■ TASK TO CARRY OUT: Give every row below again with "red bar" replaced by "red column" and everything else unchanged, leaving out the pictures.

■ MATERIAL PROVIDED:
*-*-*

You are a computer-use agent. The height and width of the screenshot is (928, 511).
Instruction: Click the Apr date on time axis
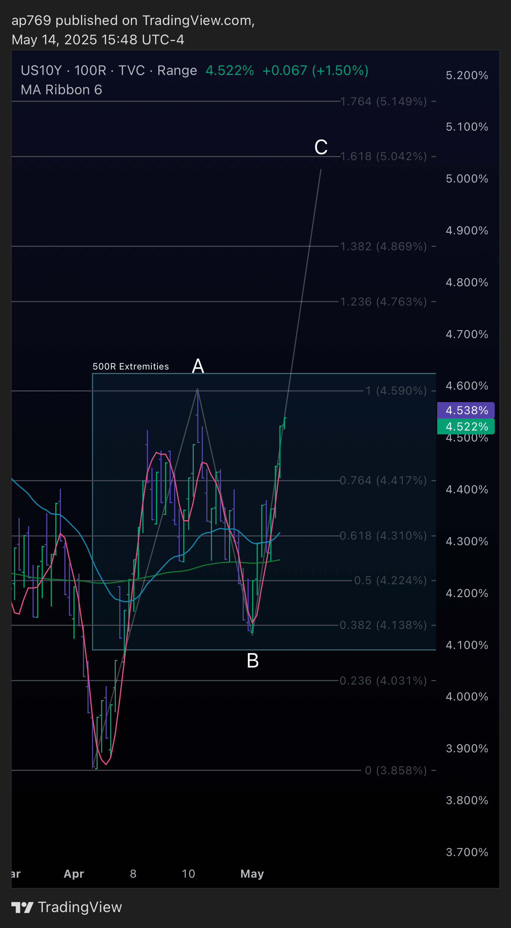click(x=74, y=874)
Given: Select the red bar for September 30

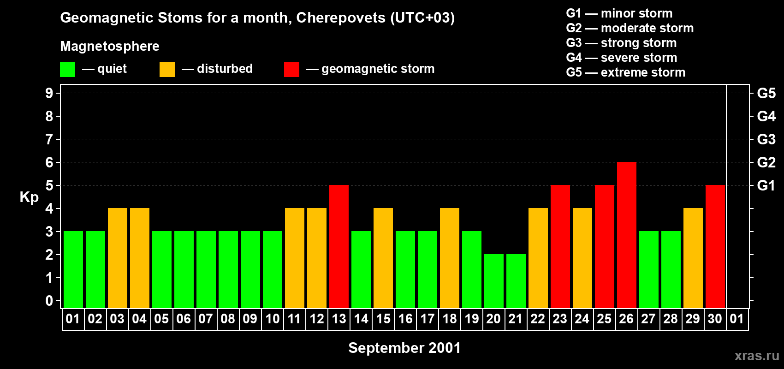Looking at the screenshot, I should [715, 246].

*-*-*

■ WRITTEN SOLUTION:
You are a computer-use agent. The height and width of the screenshot is (928, 511).
Instruction: Click the Apr date on time axis
click(x=74, y=874)
Given: Select the red column for September 30

Looking at the screenshot, I should [715, 246].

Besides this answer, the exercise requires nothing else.